Requirement ▸
The reply should consist solely of the lines from the one with "This screenshot has width=984, height=586." through the final line of the listing, copied exactly, with no pictures.

Dataset records ▸
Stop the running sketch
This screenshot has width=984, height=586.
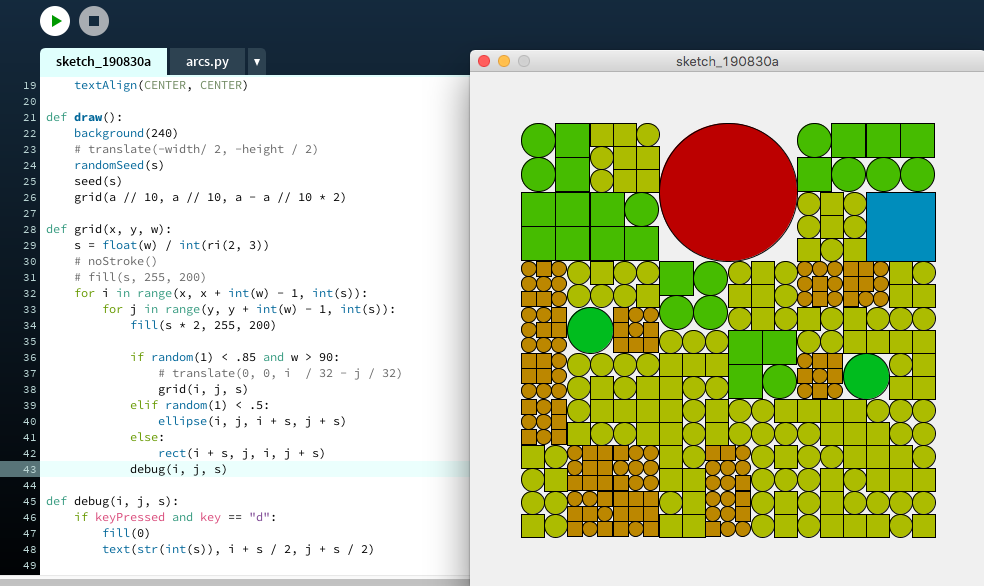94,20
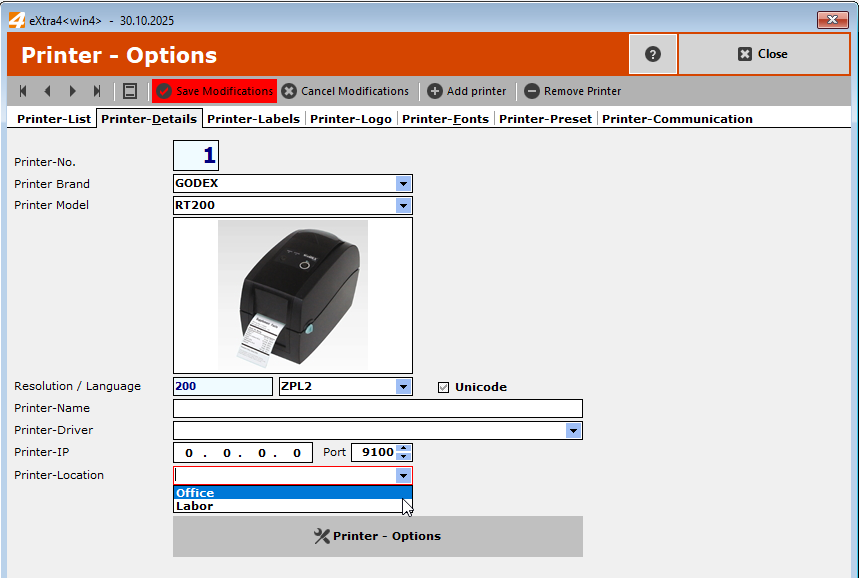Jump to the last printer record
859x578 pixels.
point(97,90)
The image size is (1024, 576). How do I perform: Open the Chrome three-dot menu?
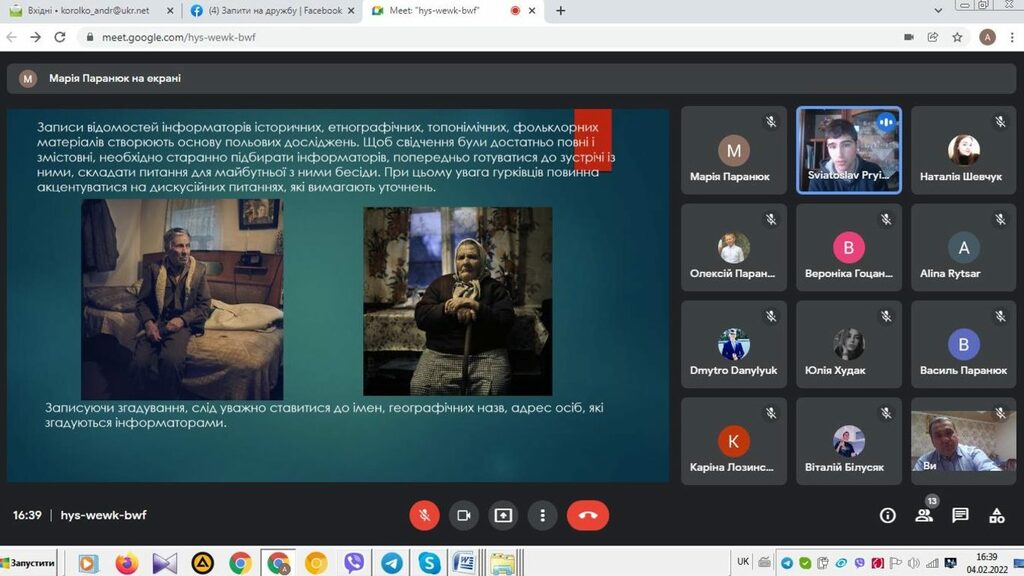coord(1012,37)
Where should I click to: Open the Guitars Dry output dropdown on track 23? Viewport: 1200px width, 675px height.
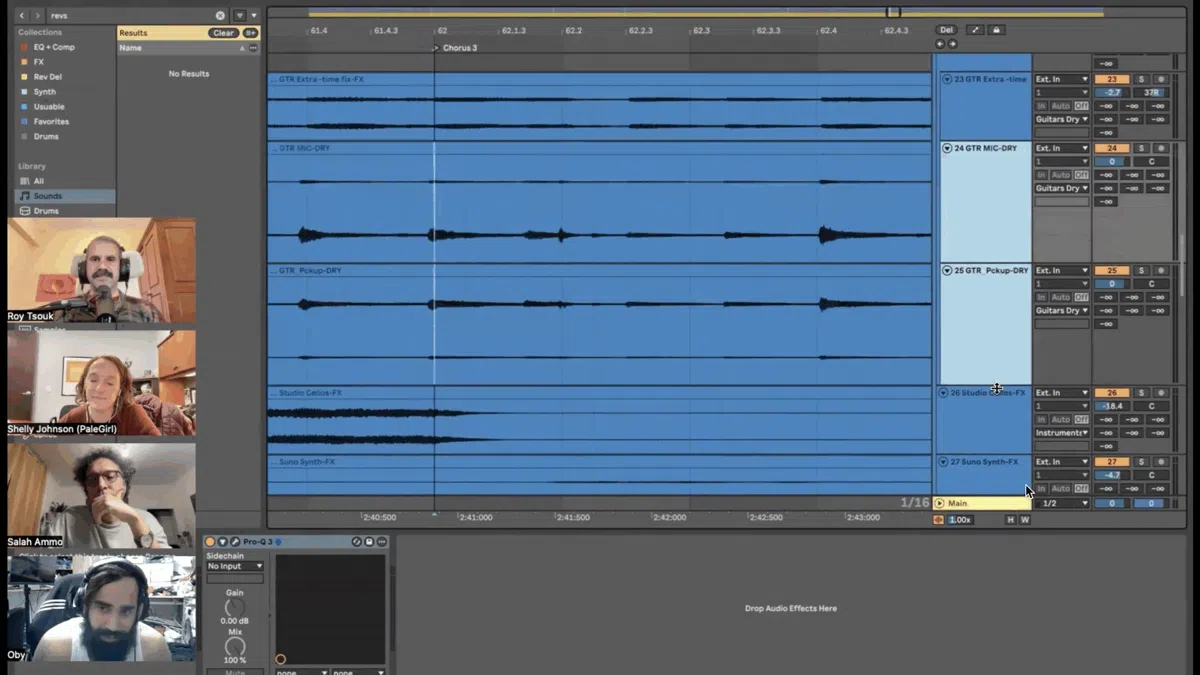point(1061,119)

Exercise answer ▸
This screenshot has width=984, height=586.
94,20
Jump to the last printer record
859x578 pixels.
point(97,90)
The image size is (1024, 576). How do I perform: Open the Chrome three-dot menu?
coord(1012,37)
Where should I click to: Open the Guitars Dry output dropdown on track 23? Viewport: 1200px width, 675px height.
point(1061,119)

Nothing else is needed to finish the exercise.